Дальнейшее Омар помнил еще более смутно. Помнил, как он раскачивался на надувных грудях Лубват, все так же плывя по течению, помнил, как стал задыхаться и тонуть, а потом Лубват обхватила его спасательным кругом своих пухлых бедер.

А дальше, когда они выбрались на берег железнодорожной насыпи, он видел, как Лубват роется в карманах его брюк и рубахи. Как она стоит на берегу с красным лицом, словно маяк, как кричит и машет руками, словно подавая знаки проплывающим кораблям или поездам.

Но вместо кораблей появился Шахбаз, грозясь учинить над Омаром расправу, если тот не заплатит за танец любви. А пьяный Омар просил его о благоразумии, мол, как он будет в таком случае избавляться от трупа.

– Как всегда, – отвечал Шахбаз, – брошу в озеро – и дело с концом.

– А говно не тонет, – отвечал, едва шевеля губами, Омар.

– Зато говно слишком много воняет! – Возражения Омара так сильно взбесили Шахбаза, что дальше наступило полное беспамятство.

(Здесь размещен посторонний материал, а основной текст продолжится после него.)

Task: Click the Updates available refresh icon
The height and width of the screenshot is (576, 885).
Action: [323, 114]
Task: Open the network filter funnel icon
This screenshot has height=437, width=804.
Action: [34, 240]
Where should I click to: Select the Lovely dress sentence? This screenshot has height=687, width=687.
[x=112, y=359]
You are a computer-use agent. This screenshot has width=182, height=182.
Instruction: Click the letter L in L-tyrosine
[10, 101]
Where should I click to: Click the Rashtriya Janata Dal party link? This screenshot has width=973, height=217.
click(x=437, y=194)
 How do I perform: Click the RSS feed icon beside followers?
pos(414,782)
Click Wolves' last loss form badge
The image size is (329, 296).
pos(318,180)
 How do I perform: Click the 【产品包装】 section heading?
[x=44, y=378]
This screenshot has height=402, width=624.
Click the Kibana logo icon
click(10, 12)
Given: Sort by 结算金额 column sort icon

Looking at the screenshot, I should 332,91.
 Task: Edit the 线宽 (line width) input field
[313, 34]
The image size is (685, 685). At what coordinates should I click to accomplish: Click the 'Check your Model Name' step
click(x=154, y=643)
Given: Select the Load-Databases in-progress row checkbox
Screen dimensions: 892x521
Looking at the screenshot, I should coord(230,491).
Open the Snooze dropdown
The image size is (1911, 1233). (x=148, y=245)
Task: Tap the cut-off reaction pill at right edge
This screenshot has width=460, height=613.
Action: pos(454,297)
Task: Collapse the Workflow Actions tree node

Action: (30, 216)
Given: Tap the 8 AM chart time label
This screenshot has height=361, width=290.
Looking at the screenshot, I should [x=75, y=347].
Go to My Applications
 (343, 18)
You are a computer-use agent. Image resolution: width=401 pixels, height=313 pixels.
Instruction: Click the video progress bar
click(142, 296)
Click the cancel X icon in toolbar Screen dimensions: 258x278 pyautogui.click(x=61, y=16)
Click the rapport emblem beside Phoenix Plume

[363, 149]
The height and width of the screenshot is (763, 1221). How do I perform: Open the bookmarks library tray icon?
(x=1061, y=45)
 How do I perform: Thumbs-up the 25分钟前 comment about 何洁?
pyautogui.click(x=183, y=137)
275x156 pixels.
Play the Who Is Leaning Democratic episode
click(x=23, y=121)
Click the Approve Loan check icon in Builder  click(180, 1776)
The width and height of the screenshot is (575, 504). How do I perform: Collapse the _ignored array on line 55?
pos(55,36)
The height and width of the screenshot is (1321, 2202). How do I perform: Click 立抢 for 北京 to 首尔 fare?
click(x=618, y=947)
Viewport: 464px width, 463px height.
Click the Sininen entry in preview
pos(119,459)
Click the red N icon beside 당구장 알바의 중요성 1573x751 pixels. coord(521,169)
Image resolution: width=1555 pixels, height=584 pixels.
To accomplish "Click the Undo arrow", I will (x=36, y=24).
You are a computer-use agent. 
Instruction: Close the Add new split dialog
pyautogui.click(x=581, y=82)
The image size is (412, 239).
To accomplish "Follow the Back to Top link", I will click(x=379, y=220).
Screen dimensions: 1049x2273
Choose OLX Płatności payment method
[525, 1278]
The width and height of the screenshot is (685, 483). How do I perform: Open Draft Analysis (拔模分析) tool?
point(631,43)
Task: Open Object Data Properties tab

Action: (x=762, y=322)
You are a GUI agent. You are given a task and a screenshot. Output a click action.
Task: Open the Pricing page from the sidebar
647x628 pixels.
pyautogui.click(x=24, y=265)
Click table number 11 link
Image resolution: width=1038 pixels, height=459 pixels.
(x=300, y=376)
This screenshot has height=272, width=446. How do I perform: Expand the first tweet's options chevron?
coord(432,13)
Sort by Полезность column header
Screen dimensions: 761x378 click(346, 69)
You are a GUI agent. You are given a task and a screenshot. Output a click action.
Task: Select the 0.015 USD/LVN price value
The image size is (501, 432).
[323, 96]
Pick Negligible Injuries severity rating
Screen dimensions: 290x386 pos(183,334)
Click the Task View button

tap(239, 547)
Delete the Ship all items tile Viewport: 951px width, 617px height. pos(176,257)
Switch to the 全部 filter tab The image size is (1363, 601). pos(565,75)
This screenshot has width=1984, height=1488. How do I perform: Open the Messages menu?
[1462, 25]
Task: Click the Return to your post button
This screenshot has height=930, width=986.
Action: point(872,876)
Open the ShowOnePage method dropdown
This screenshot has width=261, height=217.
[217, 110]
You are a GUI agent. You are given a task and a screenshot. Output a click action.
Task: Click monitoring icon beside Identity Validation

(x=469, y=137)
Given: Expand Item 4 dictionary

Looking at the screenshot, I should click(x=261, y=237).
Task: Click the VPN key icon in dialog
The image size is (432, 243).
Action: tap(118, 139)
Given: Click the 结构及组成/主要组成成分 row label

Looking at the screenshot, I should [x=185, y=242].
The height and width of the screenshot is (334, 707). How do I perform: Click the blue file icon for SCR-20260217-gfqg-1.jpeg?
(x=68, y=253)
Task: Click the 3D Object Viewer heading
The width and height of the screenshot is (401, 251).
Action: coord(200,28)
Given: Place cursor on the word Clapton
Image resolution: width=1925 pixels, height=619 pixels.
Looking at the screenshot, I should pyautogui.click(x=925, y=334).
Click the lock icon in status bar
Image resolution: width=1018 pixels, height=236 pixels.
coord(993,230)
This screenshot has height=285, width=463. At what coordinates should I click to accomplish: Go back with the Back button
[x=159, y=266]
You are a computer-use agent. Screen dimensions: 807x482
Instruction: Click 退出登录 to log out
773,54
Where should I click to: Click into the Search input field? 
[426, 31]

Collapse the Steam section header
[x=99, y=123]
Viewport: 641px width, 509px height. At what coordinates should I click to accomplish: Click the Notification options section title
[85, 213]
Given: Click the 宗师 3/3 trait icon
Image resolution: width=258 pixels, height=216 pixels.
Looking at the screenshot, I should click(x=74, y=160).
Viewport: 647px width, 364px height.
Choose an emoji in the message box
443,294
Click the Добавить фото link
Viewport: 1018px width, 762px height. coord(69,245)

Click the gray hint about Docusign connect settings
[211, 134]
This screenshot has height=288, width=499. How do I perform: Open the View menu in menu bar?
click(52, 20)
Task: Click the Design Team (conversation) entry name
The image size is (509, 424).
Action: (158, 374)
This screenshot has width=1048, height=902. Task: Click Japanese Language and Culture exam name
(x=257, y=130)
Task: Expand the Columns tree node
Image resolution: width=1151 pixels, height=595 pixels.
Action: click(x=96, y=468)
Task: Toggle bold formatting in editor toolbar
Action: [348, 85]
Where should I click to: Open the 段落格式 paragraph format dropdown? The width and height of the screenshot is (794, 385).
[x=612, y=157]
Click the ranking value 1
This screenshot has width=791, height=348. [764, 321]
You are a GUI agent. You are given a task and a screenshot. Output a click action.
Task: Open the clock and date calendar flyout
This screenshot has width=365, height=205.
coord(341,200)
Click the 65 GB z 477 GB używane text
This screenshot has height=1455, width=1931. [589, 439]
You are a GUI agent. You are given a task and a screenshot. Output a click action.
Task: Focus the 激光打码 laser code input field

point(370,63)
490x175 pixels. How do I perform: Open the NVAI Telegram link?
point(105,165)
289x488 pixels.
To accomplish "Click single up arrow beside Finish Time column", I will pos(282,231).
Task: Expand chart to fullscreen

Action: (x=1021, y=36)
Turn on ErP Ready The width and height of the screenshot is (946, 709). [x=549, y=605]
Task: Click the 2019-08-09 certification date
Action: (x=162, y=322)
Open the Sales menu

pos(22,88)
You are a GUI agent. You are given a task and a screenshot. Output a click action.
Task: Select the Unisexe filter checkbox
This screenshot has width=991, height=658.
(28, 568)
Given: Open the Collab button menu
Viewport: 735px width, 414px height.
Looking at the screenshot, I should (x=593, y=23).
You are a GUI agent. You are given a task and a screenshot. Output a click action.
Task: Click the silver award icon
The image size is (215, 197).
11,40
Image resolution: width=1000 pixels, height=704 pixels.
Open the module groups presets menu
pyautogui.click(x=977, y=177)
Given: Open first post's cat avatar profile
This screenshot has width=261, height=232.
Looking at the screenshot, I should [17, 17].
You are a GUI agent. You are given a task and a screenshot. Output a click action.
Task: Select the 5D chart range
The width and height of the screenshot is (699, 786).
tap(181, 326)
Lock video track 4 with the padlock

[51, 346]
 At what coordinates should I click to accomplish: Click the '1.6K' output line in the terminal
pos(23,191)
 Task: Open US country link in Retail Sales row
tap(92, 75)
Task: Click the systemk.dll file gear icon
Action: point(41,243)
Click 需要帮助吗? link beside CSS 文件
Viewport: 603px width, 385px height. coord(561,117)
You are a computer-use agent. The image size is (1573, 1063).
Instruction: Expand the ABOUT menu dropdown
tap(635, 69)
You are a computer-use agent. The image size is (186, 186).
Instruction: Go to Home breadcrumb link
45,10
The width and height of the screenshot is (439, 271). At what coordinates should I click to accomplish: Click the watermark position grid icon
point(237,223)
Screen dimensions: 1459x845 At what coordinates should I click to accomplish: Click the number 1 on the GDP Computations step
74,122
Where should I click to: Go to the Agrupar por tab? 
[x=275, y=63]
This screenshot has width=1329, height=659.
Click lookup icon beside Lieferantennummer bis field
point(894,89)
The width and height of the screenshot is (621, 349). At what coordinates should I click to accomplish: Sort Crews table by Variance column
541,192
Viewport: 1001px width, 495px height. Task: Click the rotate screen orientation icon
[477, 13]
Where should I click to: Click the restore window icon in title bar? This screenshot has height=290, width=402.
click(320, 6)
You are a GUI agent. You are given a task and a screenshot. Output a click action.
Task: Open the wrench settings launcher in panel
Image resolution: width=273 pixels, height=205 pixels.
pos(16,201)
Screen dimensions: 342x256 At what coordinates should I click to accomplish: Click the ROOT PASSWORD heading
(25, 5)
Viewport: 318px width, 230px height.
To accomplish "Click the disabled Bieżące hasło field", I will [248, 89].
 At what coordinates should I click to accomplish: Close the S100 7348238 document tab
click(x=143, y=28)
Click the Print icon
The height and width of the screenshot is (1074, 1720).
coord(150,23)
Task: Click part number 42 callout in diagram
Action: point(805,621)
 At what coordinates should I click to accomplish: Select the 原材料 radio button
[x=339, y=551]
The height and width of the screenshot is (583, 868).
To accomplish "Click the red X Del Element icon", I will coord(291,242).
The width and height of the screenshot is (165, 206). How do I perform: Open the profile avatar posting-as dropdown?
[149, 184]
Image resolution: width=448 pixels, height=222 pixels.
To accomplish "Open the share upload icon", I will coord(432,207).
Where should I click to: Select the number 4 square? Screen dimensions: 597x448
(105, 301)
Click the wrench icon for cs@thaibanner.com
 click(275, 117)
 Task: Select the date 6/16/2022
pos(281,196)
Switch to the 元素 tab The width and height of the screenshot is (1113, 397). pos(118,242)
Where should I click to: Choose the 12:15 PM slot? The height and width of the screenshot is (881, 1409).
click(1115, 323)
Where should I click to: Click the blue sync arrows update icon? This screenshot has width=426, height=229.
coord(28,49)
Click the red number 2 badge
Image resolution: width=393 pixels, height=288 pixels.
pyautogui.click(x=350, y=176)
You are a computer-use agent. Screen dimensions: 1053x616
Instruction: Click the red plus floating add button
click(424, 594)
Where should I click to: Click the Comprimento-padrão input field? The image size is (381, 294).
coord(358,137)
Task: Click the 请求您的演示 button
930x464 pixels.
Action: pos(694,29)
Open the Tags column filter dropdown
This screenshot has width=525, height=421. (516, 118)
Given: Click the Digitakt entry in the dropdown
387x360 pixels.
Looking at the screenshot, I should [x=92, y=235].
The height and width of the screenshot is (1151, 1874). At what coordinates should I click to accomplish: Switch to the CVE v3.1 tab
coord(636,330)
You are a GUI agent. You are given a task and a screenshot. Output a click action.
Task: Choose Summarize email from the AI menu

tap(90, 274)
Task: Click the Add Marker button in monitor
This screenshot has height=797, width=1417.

Очнулся Омар там, где встретил Лубват, на берегу озера, уже обобранный до последней нитки. По крайней мере, шелковой рубашки на нем уже не было, и он пытался натянуть на себя стебли подвернувшейся под руку сон-травы и аира болотного, он же татарское зелье.

Омар обнимал пушистые бутончики и выдернутые из земли темно-бурые корневища и сам ужасался тому, как низко пал, проведя ночь с Лубват. Ибо род уличных проституток – самый низкий в касте и опасный для здоровья. Самые грязные шлюхи. К тому же Лубват была наркоманка. Наверняка больна какой-нибудь заразой. А он не помнил, использовал ли презерватив.

– Какое же я животное, – сладко улыбался полупьяный Омар, – не успел расстаться со своей Гюляр, как залез на самую падшую женщину. Рябую, с огрубевшей, как у старой рыбы, кожей. И никаких ощущений, только щекотно чуток было.

А может, это Омара щекотала своими ростками влажная от росы трава или своим усами притаившийся в камышах старый сом? В общем, во сне Омар опять разговаривал во сне с рыбами и растениями.